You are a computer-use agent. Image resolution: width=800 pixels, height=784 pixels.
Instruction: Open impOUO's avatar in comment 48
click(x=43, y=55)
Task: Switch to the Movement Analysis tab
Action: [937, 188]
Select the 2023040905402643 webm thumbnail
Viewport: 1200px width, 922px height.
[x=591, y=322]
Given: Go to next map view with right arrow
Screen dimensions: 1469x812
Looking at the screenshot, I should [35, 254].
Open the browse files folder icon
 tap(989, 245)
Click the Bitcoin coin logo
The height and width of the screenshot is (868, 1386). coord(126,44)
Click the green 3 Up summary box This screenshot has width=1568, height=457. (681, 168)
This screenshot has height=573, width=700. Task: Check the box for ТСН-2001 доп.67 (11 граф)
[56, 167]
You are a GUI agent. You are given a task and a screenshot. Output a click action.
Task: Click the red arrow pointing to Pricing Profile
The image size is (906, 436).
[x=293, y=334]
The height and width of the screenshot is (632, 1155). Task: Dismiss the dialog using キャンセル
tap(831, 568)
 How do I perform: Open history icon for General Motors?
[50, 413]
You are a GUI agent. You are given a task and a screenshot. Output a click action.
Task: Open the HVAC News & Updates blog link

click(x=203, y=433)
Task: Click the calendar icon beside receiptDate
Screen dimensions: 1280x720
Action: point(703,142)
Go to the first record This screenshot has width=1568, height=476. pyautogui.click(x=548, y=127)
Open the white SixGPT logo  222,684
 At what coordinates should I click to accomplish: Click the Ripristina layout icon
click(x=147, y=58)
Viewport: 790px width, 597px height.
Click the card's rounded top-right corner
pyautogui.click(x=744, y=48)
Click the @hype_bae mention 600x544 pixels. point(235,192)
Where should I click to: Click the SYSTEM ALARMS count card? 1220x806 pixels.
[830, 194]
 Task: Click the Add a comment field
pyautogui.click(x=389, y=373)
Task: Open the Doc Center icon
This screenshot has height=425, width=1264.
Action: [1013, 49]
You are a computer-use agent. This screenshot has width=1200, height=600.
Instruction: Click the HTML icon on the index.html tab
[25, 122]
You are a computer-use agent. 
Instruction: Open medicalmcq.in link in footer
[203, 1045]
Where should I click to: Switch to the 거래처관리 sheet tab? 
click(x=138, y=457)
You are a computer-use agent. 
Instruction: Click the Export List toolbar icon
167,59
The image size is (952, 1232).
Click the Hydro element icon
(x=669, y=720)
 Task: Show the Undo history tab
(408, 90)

Work item >> Reproduce the material exactly, and keep every line as it is.

Solved exercise >>
You are a computer-use agent. Image resolution: width=800 pixels, height=784 pixels.
Instruction: Open impOUO's avatar in comment 48
click(x=43, y=55)
Task: Switch to the Movement Analysis tab
Action: [937, 188]
Select the 2023040905402643 webm thumbnail
Viewport: 1200px width, 922px height.
[x=591, y=322]
Given: Go to next map view with right arrow
Screen dimensions: 1469x812
Looking at the screenshot, I should [35, 254].
Open the browse files folder icon
 tap(989, 245)
Click the Bitcoin coin logo
The height and width of the screenshot is (868, 1386). coord(126,44)
Click the green 3 Up summary box This screenshot has width=1568, height=457. (681, 168)
This screenshot has height=573, width=700. Task: Check the box for ТСН-2001 доп.67 (11 граф)
[56, 167]
You are a GUI agent. You are given a task and a screenshot. Output a click action.
Task: Click the red arrow pointing to Pricing Profile
The image size is (906, 436).
[x=293, y=334]
The height and width of the screenshot is (632, 1155). Task: Dismiss the dialog using キャンセル
tap(831, 568)
 How do I perform: Open history icon for General Motors?
[50, 413]
You are a GUI agent. You are given a task and a screenshot. Output a click action.
Task: Open the HVAC News & Updates blog link

click(x=203, y=433)
Task: Click the calendar icon beside receiptDate
Screen dimensions: 1280x720
Action: point(703,142)
Go to the first record This screenshot has width=1568, height=476. pyautogui.click(x=548, y=127)
Open the white SixGPT logo  222,684
 At what coordinates should I click to accomplish: Click the Ripristina layout icon
click(x=147, y=58)
Viewport: 790px width, 597px height.
Click the card's rounded top-right corner
pyautogui.click(x=744, y=48)
Click the @hype_bae mention 600x544 pixels. point(235,192)
Where should I click to: Click the SYSTEM ALARMS count card? 1220x806 pixels.
[830, 194]
 Task: Click the Add a comment field
pyautogui.click(x=389, y=373)
Task: Open the Doc Center icon
This screenshot has height=425, width=1264.
Action: [1013, 49]
You are a computer-use agent. This screenshot has width=1200, height=600.
Instruction: Click the HTML icon on the index.html tab
[25, 122]
You are a computer-use agent. 
Instruction: Open medicalmcq.in link in footer
[203, 1045]
Where should I click to: Switch to the 거래처관리 sheet tab? 
click(x=138, y=457)
You are a computer-use agent. 
Instruction: Click the Export List toolbar icon
167,59
The image size is (952, 1232).
Click the Hydro element icon
(x=669, y=720)
 Task: Show the Undo history tab
(408, 90)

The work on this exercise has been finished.